# Fehlerhafte Handyrechnung teils zu meinen Gunsten



## TSCoreNinja (6 Oktober 2014)

Liebe Forianer,

eine kurze Frage bezüglich eines wohl eher ungewöhnlichen doppelten Fehlers in der Handyrechnung: habe zum Jahresanfang einen neuen Handytarif abgeschlossen, mit Erlass der Grundgebühr für die ersten 3 Monate, sowie kostenloser SMS-Flatrate.

Beim Prüfen meiner Telefonrechnung stellte ich nach 4-5 Monaten fest, dass mir sehr wohl SMS in Rechnung gestellt wurden (scheinbar ist nach 3 Monaten mit Beginn der Grundgebührenpflicht auch die SMS-Flat weggefallen).
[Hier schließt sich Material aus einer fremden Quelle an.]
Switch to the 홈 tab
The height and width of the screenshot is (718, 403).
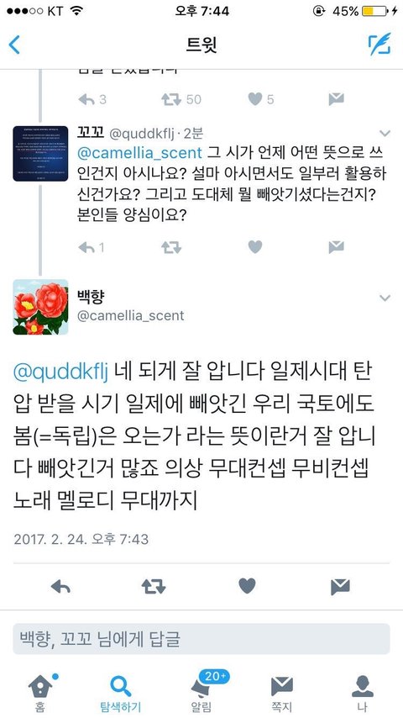[40, 692]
Auf meinen Widerspruch hin hat der Anbieter diesen Missstand zwar nicht behoben, trotz anderweitiger Nachricht auf dem Handy (Ihre SMS Flat wurde aktiviert). Dafür werden mir seit diesem Zeitpunkt keine Grundgebühren berechnet   . Ehrlich gesagt kann ich gut damit leben, soviele SMS schreibe ich dann auch nicht...

Aber wie sieht es mit der Rechtslage aus, wenn ich nun tatsächlich ruhig bleibe und der Anbieter den Fehler merkt? Im Prinzip muss ich ja innerhalb von 8 Wochen Widerspruch gegen eine Rechnung einlegen wegen der unzulässig berechneten SMS. Könnte er die Grundgebühr zurückfordern, gilt dann die 2jährige Verjährungsfrist, und ich würde damit nachträglich auf den SMS-Kosten sitzenbleiben?
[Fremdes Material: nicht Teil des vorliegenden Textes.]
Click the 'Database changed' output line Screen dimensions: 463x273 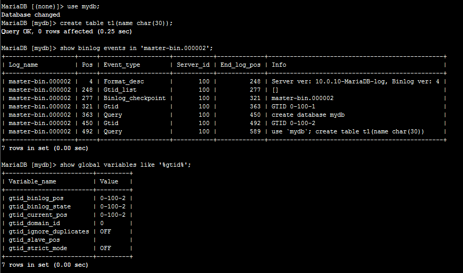coord(31,15)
Ich fürchte nämlich, dass einem Mitarbeiter mit gesundem Menschenverstand bei einem Widerspruch auffällt, dass mir keine Grundgebühr berechnet werden (falls es denn dort solche Mitarbeiter gibt, die vorangegangenen Kundendienstkontakte lassen mich daran zweifeln  ).
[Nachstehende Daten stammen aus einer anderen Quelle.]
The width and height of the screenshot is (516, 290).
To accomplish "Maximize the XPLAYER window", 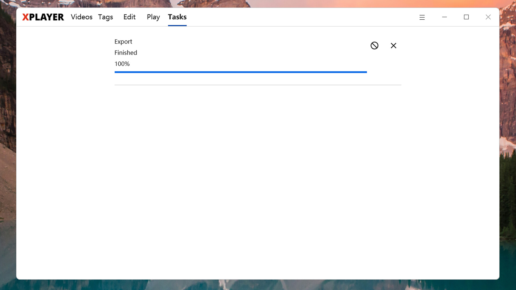I will coord(466,17).
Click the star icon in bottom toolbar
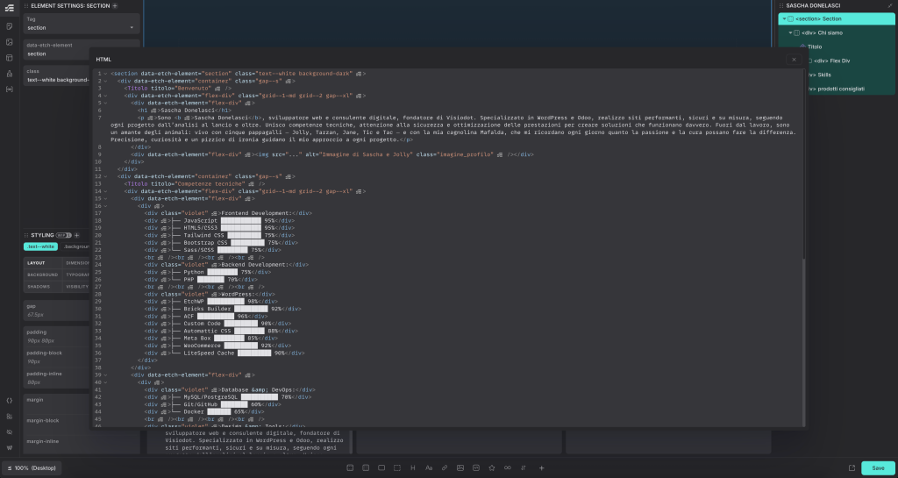 (x=491, y=467)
Wie würdet Ihr Euch vehalten? Ruhig abwarten? Oder auf der korrekten Nicht-Berechnung der SMS bestehen?

Danke und Gruß,
TSCoreNinja


----------



## Teleton (7 Oktober 2014)

Da die Rügefrist des §45 i TKG nur für den Kunden gilt kann der Anbieter bis zur Grenze der Verjährung die Abrechnung nachbessern. Denkbar wäre höchstens die sog Verwirkung. Besondere Beweisnachteile oder andere Gründe warum man nach Rechnungserhalt darauf vertrauen durfte nicht mehr zahlen zu müssen sehe ich bei Grundgebühren nicht (anders als bei Verbindungsentgelten wo ggf z.B.die eigenen Aufzeichnungen nach Erhalt der Rechnung gelöscht werden).
Die falsche SMS Abrechnung könnte man später trotz §45i TKG noch rügen. §45i ist keine materielle Ausschlussfrist sondern erzeugt nur eine Umkehr der Beweislast. Abrechnung und Zahlung der SMS kannste ja beweisen durch Einzelverbindungsnachweis.


----------



## TSCoreNinja (9 Oktober 2014)

Hmm, hatte ich mir fast schon so gedacht. Wobei natürlich der letzte Hinweis interessant ist, ja, SMS werden getrennt aufgelistet auf den Rechnungen, daher sollte ein Beweis kein Problem sein.
Egal wie, besten Dank für die Tipps, machen für mich die Situation deutlich erhellt... 

Grüße,TSCN


----------



## Seidensten (28 Mai 2016)

Mir ist es ganz ähnlich passiert, aber Nachforderung kann doch bis zu 3 Jahren kommen bevor eine VERJÄHRUNG Eintritt oder


----------



## Reducal (29 Mai 2016)

Seidensten schrieb:


> ...aber Nachforderung kann doch bis zu 3 Jahren kommen bevor eine VERJÄHRUNG Eintritt oder





			
				 RA Trenkler schrieb:
			
		

> Die regelmäßige Verjährung beträgt drei Jahre, § 195 BGB. Die dreijährige Verjährungsfrist beginnt mit dem Ende des Jahres in dem der Anspruch entstanden ist, § 199 BGB. Folglich beginnt die dreijährige Verjährung mit Ablauf des 31.12. und endet drei Jahre später am 31.12., 24.00 Uhr.
> 
> mehr ...



Hat Teleton aber drei Postings drüber auch schon erklärt: 





Teleton schrieb:


> Da die Rügefrist des §45 i TKG nur für den Kunden gilt kann der Anbieter bis zur Grenze der Verjährung die Abrechnung nachbessern. Denkbar wäre höchstens die sog Verwirkung. Besondere Beweisnachteile oder andere Gründe warum man nach Rechnungserhalt darauf vertrauen durfte nicht mehr zahlen zu müssen sehe ich bei Grundgebühren nicht (anders als bei Verbindungsentgelten wo ggf z.B.die eigenen Aufzeichnungen nach Erhalt der Rechnung gelöscht werden).
> Die falsche SMS Abrechnung könnte man später trotz §45i TKG noch rügen. §45i ist keine materielle Ausschlussfrist sondern erzeugt nur eine Umkehr der Beweislast. Abrechnung und Zahlung der SMS kannste ja beweisen durch Einzelverbindungsnachweis.


Zu dieser Rügefrist (Beanstandungen) ist der § 45i TKG eindeutig: https://dejure.org/gesetze/TKG/45i.html


			
				 TKG schrieb:
			
		

> Der Teilnehmer kann eine ihm von dem Anbieter von Telekommunikationsdiensten erteilte Abrechnung innerhalb einer Frist von mindestens acht Wochen nach Zugang der Rechnung beanstanden.


----------